Two Flight 77 passengers, one in first class, the other in coach, represented the two distinct worlds of Washington, D.C. One, Barbara Olson, enjoyed great celebrity and clout as a member of the capital’s ruling elite. The other embodied great possibility.

Bernard C. Brown II stepped aboard Flight 77 with a complete set of useful tools: looks, brains, charisma, an eye for sharp clothes, and a fair shot at fulfilling his dream of becoming either a professional basketball player or a scientist. But Bernard was still only eleven, which meant that his nimble mind sometimes wandered to subjects other than school.

Fifth grade had gone well, and Bernard’s parents and teachers wanted him to remain on a high-achieving trajectory at the Leckie Elementary School in the southwest corner of Washington, D.C., near what was known as Bolling Air Force Base.

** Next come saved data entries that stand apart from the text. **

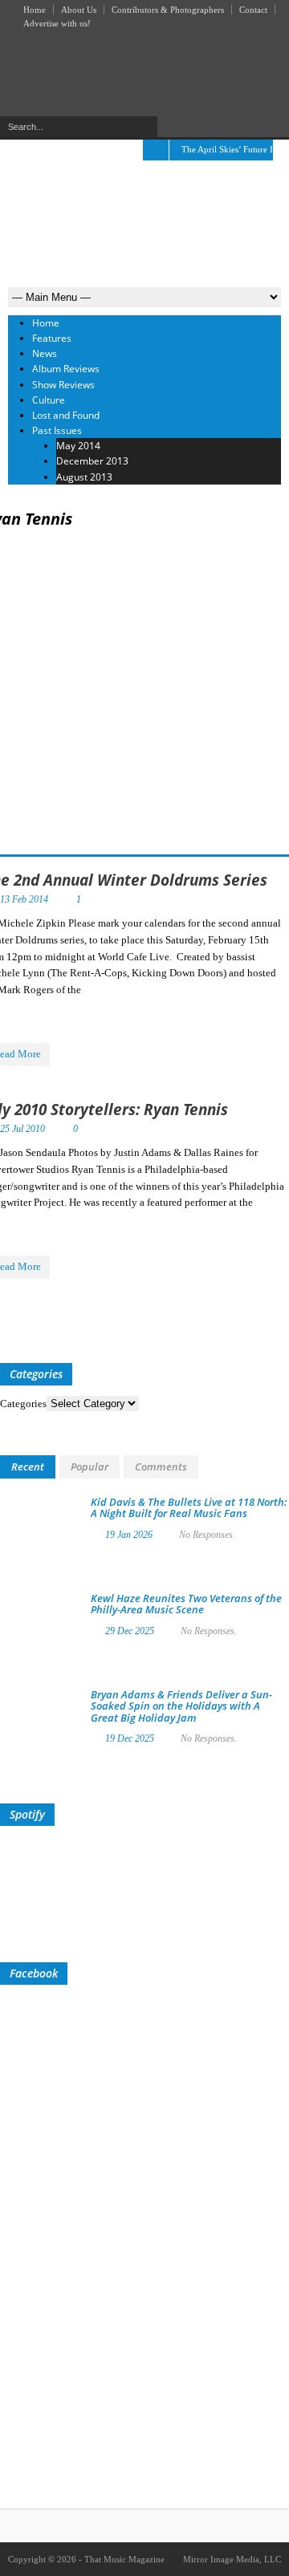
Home (34, 9)
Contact (253, 9)
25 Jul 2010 (22, 1128)
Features (51, 338)
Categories (23, 1404)
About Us (78, 9)
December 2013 (92, 461)
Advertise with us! (57, 23)
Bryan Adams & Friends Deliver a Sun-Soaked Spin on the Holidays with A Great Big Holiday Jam (181, 1706)
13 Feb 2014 (24, 899)
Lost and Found (66, 415)
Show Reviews (63, 384)
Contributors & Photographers (168, 9)
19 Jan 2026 (129, 1534)
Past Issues (57, 430)
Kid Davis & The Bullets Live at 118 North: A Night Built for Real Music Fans (189, 1507)
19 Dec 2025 (129, 1738)
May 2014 (78, 445)
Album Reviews (66, 368)
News (44, 353)
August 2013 (84, 477)
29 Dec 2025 (129, 1631)
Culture (48, 400)
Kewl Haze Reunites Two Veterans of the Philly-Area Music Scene (186, 1604)
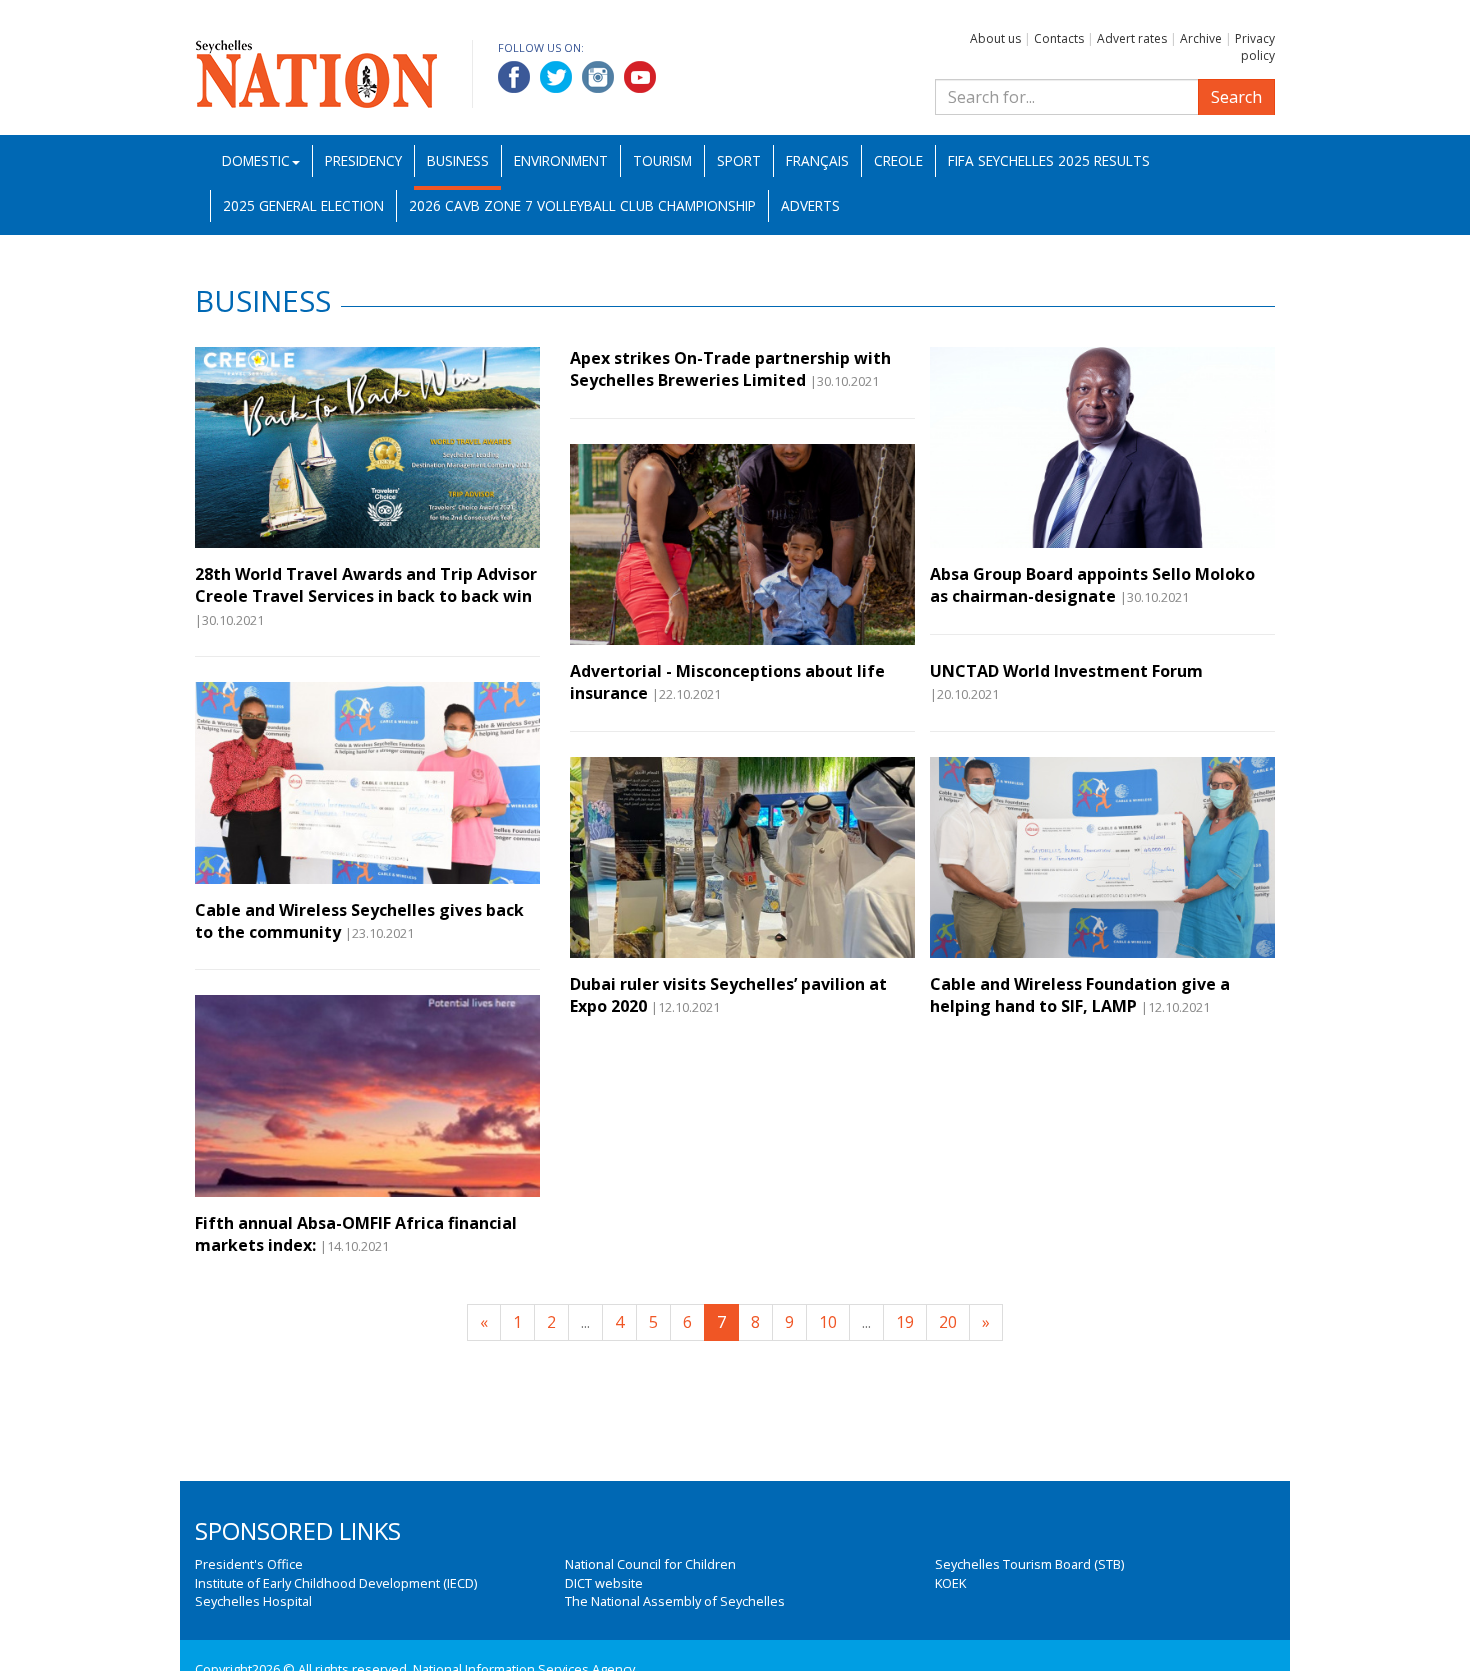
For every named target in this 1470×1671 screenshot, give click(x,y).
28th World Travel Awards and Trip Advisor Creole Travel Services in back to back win (366, 585)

Some students at Leckie lived in a homeless shelter, but Bernard was among the fortunate ones: he lived in military housing with his younger sister, his mother, Sinita, and his father, Bernard Brown Sr., a chief petty officer in the Navy who worked at the Pentagon. The two men of the family were known as Big Bernard and Little Bernard.

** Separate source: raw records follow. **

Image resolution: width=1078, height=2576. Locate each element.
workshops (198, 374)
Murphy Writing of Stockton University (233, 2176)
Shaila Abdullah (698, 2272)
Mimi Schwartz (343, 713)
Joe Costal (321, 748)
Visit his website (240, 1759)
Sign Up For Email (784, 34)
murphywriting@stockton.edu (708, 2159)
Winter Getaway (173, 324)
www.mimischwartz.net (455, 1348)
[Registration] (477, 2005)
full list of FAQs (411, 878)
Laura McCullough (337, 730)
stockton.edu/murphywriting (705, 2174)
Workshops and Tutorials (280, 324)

As the new school year began, Little Bernard’s fifth-grade teacher successfully urged her best friend at Leckie, sixth-grade teacher Hilda Taylor, to pick Bernard to join her for a special treat: a four-day trip to study marine biology at a sanctuary off the California coast. A native of Sierra Leone, Hilda Taylor believed that American children needed to look beyond their borders to gain a deeper understanding of the wider world. With that goal in mind she’d become involved with the National Geographic Society, which sponsored the trip.